One of the many stereotypes involving gay men was a close relationship with their mothers (a possible variation of the false idea that men became gay because their mothers were overbearing), but my relationship with mine was anything but close.

My mother was already somewhat narcissistic before the divorce, but it became worse afterwards, and it made a lot of things somewhat difficult (and occasionally disheartening). I was thrilled to be in the high school plays and loved being on the stage playing someone else, but she would often “forget” to show up on opening night (which, as any theatre person will tell you, is always the best night). Even if she did come, it was almost like an afterthought, something she did because it was expected and little else. Her general attitude was best summed up thusly (while this situation did not occur exactly as described, it’s pretty close to the actual event):

Me: So, Mom….

Mom: Yes dear?

Me: Well…I’m gay.

Mom: That’s nice dear…would you please hand me my briefcase?
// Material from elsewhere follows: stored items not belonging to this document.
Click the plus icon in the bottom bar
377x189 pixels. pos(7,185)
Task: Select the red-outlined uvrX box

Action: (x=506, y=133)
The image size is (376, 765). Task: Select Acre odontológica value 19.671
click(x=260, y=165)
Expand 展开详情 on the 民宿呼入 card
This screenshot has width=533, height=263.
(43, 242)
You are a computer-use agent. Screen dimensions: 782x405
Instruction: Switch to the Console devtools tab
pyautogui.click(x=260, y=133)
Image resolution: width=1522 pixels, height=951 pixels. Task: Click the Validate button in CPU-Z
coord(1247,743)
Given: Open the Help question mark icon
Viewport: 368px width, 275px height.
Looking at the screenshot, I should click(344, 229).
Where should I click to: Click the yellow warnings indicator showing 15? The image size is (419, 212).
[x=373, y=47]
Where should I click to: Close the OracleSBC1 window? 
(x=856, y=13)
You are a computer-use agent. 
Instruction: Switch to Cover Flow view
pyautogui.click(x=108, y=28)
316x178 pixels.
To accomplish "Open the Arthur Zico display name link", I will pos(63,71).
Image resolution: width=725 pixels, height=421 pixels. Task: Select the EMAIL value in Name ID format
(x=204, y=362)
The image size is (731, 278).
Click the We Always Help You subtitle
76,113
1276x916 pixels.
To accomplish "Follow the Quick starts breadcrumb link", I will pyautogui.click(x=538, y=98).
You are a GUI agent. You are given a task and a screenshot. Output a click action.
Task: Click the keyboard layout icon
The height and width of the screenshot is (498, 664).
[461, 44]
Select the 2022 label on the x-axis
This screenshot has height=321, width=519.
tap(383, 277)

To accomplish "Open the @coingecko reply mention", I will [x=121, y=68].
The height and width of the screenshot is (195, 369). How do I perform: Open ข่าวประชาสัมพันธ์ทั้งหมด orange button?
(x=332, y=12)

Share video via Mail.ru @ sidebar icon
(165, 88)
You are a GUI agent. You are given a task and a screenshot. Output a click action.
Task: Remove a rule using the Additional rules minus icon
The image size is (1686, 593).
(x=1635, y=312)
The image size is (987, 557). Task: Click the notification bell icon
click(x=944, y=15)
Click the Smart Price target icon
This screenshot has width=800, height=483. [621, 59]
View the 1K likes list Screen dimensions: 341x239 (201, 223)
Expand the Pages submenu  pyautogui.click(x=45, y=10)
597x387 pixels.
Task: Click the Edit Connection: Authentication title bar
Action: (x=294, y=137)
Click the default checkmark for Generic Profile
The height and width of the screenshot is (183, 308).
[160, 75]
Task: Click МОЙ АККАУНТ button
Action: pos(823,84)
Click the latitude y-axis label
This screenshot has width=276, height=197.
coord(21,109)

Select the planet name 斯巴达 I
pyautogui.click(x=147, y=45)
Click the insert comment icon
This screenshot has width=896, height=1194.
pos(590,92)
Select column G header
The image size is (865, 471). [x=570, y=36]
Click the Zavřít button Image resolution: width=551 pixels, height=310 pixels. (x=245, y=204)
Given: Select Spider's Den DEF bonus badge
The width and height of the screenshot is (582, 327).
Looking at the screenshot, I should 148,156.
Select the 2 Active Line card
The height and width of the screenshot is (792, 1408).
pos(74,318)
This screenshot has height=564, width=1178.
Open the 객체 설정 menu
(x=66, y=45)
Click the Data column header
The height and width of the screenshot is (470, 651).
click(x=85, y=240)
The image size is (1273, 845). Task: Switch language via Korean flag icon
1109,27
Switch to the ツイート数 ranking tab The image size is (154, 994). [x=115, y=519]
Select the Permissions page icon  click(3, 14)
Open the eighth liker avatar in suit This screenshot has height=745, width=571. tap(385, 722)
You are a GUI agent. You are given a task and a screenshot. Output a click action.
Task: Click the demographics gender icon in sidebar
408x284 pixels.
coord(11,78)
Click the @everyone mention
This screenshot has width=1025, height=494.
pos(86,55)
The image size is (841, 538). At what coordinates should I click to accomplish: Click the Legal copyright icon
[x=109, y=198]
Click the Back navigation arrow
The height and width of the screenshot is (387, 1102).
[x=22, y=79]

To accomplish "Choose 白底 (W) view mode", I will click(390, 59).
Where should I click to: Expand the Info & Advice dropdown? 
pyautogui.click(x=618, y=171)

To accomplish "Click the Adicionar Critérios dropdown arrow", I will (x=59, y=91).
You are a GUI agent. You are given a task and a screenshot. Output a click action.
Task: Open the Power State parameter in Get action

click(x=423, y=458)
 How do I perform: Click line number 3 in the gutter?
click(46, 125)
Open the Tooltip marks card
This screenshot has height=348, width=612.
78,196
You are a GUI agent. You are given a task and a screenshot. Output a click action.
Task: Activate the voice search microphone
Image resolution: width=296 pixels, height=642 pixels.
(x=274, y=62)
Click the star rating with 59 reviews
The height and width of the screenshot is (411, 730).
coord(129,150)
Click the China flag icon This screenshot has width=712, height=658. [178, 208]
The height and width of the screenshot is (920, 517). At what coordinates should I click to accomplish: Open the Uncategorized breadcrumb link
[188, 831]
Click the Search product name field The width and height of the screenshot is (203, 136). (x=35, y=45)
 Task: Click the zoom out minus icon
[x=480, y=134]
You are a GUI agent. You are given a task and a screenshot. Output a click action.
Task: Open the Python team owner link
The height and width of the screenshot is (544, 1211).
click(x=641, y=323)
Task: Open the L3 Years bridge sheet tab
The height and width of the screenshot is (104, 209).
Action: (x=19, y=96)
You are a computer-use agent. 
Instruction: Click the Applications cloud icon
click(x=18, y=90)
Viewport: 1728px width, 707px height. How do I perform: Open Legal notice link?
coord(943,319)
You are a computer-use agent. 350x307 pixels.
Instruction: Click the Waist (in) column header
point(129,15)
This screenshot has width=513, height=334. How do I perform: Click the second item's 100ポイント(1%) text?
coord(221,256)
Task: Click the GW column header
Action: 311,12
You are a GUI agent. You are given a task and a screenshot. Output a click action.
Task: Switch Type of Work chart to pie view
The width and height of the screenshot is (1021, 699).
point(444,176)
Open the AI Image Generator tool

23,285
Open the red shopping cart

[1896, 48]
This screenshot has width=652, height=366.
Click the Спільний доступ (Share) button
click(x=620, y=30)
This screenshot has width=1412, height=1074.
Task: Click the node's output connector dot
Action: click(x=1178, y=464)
Everything was pretty much “That’s nice, dear”, and it occasionally drove me to tearful frustration. There were times when she was genuinely engaged, but they weren’t very often, and usually not when it was needed most. I was flailing about in life, angry at the world and full of blind rage over things I couldn’t formulate into coherence, and she sometimes deliberately ignored it. At one point I got angry over something and yelled at her, calling her names and how I hated her, &c, and she immediately sat and calmed me down. It wasn’t until much later that I realised she hadn’t even asked why I was angry at her…all she did was talk me down from my outburst and left it at that.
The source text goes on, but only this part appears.